■ Page
Rob: To be honest, I can only see allotment sights declining. If they are on a bit of land that a developer wants, they will push the council to sell it, and in these economic times, unfortunately I think most councils will accept. I think that we need to start using unkept spaces for growing. We can put raised beds almost anywhere, plus they can be moved around if needs be. I also think that land share and people who let others use their unloved gardens is a great idea.

Rob with my Veg hero Terry Walton


Dan: And Winston you are Robs faithful sidekick but what’s your favourite part of being down the allotment with Rob? And are you partial to any veg fresh from the plot?


Winston and Rob too


Winston: I love to dig, dig, DIG! Plus I’ll eat anything I can get my paws on, from tomatoes to cucumbers, even pumpkin leaves are a tasty treat for me.







Dan:Hi Rob how are you doing? How have you been coping in these troubled times?

Rob:Touch wood, everyone is safe and sound.  Like so many of the nation, I’ve been finding solace in the garden and making sure to make the most out of every bit of growing space to allow me to grow lots of food for family and friends.  It’s become a standing joke that Shirley next door is 1/2 rabbit as she’s always sticking her head over the fence and shouting “any chance of a lettuce Rob?”, or offering to take a bag of courgettes off my hands.


Dan:So since we last visited, you have a new garden with a fabulous Veg Plot. Do you miss the old plot and the people on it? Tell us about the layout and how you decided on the finished garden?

■ Given information
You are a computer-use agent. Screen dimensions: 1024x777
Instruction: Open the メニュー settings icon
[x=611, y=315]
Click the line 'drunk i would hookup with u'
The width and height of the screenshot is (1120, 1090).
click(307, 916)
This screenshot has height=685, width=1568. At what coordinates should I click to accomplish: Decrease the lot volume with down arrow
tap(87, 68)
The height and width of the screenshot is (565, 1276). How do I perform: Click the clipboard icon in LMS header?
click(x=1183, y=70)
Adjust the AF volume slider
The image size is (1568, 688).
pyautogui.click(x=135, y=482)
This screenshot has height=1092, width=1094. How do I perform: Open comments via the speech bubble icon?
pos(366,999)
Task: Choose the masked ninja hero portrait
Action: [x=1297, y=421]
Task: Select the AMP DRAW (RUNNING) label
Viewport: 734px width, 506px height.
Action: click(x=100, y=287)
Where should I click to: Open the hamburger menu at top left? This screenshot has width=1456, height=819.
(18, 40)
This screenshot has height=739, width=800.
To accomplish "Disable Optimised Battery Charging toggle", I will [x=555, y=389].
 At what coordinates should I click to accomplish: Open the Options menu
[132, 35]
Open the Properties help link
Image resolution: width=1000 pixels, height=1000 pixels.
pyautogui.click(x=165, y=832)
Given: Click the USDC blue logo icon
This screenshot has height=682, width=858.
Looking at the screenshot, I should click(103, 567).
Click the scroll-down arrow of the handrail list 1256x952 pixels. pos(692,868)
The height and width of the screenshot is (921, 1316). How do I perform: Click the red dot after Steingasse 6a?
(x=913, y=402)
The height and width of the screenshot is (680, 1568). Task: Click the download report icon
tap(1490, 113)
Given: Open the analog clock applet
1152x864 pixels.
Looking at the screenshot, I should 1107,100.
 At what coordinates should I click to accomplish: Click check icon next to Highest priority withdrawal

■ Problems to solve
a) Answer these questions about the allotment interview:
(i) What kind of spaces does Rob think we need to start using for growing?
(ii) What does Winston say he loves to do?
(iii) What does Shirley offer to take off Rob's hands?
b) Repeat the stretch of the allotment interview from "Rob: To be honest, I" through "treat for me.".
The data plays no part in this work.

■ Exercise solutions
a)
(i) Unkept spaces.
(ii) Dig.
(iii) A bag of courgettes.

b)
Rob: To be honest, I can only see allotment sights declining. If they are on a bit of land that a developer wants, they will push the council to sell it, and in these economic times, unfortunately I think most councils will accept. I think that we need to start using unkept spaces for growing. We can put raised beds almost anywhere, plus they can be moved around if needs be. I also think that land share and people who let others use their unloved gardens is a great idea.

Rob with my Veg hero Terry Walton


Dan: And Winston you are Robs faithful sidekick but what’s your favourite part of being down the allotment with Rob? And are you partial to any veg fresh from the plot?


Winston and Rob too


Winston: I love to dig, dig, DIG! Plus I’ll eat anything I can get my paws on, from tomatoes to cucumbers, even pumpkin leaves are a tasty treat for me.